Après 40 ans de Doi Moi, le Vietnam a créé une base de développement importante, maintenant un taux de croissance relativement élevé et élargissant rapidement la taille de l'économie. La croissance moyenne sur 40 ans de Doi Moi a atteint environ 6,7% par an avec un niveau d'investissement d'environ 30% du PIB; rien que pendant la période 1991-2000, la croissance moyenne a atteint 7,6% par an et a connu six années consécutives d'augmentation de plus de 8%.
Cependant, la tendance à la baisse de la croissance au fil des périodes à long terme est encore orientée vers l'extension, dépendant fortement des facteurs externes, en particulier du secteur des IDE; tandis que l'accumulation de capitaux, la productivité du travail et l'innovation technologique ne se sont pas suffisamment améliorés.
Selon le professeur associé et docteur Nguyễn Ngọc Sơn, vice-recteur de l'École d'économie et de gestion publique, chef du département de planification du développement de l'Université nationale d'économie, pour atteindre un taux de croissance élevé d'ici 2045, le modèle de croissance doit évoluer très fortement, de la croissance en largeur à la croissance en profondeur, basée sur la science, la technologie et l'innovation. En particulier, il faut créer des valeurs spécifiques du Vietnam, des valeurs créées par le Vietnam.
« En ce qui concerne les institutions, j'ai effectué une comparaison basée sur l'ensemble des indices mondiaux de gouvernance (WGI) utilisés internationalement pour évaluer la qualité des institutions. Ici, nous les divisons en trois groupes de pays. L'indice est évalué entre -2,5 et 2,5 points; le niveau le plus élevé est de 2,5 et le plus bas est de -2,5.
Actuellement, les indices du Vietnam se situent entre -0,5 et 0. Parmi eux, certains de nos indices sont encore très faibles, tels que la voix et la responsabilité; l'efficacité du gouvernement; la qualité des réglementations; l'état de droit. Nous avons mis en place des politiques, des améliorations et des efforts très importants pour prévenir et lutter contre la corruption; cependant, notre indice de contrôle de la corruption n'est toujours pas élevé", a évalué le professeur associé et docteur Nguyễn Ngọc Sơn.
Selon le professeur associé et docteur Nguyễn Ngọc Sơn, le problème est d'améliorer la qualité des institutions, de créer un mécanisme de motivation. Au cours de la période écoulée, le Vietnam a promulgué de nombreuses résolutions sur l'innovation, les entreprises privées et de nombreuses politiques connexes...
Cependant, l'important est de savoir comment ces résolutions et orientations peuvent être transformées en résultats concrets, créant une valeur ajoutée et des valeurs spécifiques dans le processus de développement.
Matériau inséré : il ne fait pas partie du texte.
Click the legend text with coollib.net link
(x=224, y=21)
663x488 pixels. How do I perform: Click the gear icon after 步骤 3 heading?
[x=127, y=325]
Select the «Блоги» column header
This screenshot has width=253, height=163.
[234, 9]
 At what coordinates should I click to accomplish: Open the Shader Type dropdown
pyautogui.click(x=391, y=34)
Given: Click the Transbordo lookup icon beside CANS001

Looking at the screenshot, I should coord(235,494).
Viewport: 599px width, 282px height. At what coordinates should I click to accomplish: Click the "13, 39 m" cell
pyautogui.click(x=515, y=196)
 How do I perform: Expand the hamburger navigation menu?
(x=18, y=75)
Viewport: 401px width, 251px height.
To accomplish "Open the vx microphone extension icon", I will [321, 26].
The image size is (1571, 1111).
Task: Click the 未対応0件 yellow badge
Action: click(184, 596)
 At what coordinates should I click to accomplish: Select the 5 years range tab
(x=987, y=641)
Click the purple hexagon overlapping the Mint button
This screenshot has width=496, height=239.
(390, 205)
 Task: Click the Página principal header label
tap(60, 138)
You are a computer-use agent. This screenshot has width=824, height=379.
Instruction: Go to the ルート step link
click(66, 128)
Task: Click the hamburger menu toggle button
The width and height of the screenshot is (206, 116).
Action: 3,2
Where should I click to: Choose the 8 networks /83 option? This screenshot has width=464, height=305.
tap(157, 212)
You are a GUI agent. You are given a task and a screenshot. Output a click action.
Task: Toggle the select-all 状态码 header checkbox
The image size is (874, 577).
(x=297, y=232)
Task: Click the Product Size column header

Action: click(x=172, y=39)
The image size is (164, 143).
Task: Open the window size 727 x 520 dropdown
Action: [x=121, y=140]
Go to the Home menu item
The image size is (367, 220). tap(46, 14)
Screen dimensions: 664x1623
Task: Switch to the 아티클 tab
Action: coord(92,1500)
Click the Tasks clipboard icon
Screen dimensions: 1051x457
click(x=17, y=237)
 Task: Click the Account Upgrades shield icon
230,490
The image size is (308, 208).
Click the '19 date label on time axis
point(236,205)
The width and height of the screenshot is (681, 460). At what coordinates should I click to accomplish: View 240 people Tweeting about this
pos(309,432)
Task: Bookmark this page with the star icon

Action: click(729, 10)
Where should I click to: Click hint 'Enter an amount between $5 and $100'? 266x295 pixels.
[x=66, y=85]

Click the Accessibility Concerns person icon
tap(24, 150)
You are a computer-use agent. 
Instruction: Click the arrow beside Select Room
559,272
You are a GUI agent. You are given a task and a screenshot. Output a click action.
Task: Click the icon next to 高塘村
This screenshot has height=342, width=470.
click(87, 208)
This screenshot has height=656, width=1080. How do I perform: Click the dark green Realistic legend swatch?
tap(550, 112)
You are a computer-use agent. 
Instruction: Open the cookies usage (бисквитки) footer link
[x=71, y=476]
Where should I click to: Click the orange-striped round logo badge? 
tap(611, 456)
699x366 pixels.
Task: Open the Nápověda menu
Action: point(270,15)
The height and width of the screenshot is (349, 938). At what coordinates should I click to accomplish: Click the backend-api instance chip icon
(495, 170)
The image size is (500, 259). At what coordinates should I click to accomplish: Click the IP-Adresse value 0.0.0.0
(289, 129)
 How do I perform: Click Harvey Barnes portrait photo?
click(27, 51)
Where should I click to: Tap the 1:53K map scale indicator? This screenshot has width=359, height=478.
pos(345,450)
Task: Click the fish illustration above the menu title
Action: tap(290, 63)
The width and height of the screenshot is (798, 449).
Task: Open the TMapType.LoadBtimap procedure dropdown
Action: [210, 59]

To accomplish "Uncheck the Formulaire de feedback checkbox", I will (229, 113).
Pour mettre en œuvre dans la période à venir, pour le modèle à venir, le professeur associé et docteur Nguyen Ngoc Son a proposé, tout d'abord, l'orientation nationale et la capacité centrale. Les pays doivent libérer et nourrir la capacité nationale par une vision à long terme; une coordination efficace; saisir les tendances mondiales; construire la force pour survivre, maintenir, innover et se développer.
Deuxièmement, l'autonomie, l'intégration et la connexion entre le gouvernement, les entreprises et le secteur technologique. L'appareil gouvernemental professionnel, basé sur l'état de droit, doit être étroitement lié aux entreprises et au secteur technologique.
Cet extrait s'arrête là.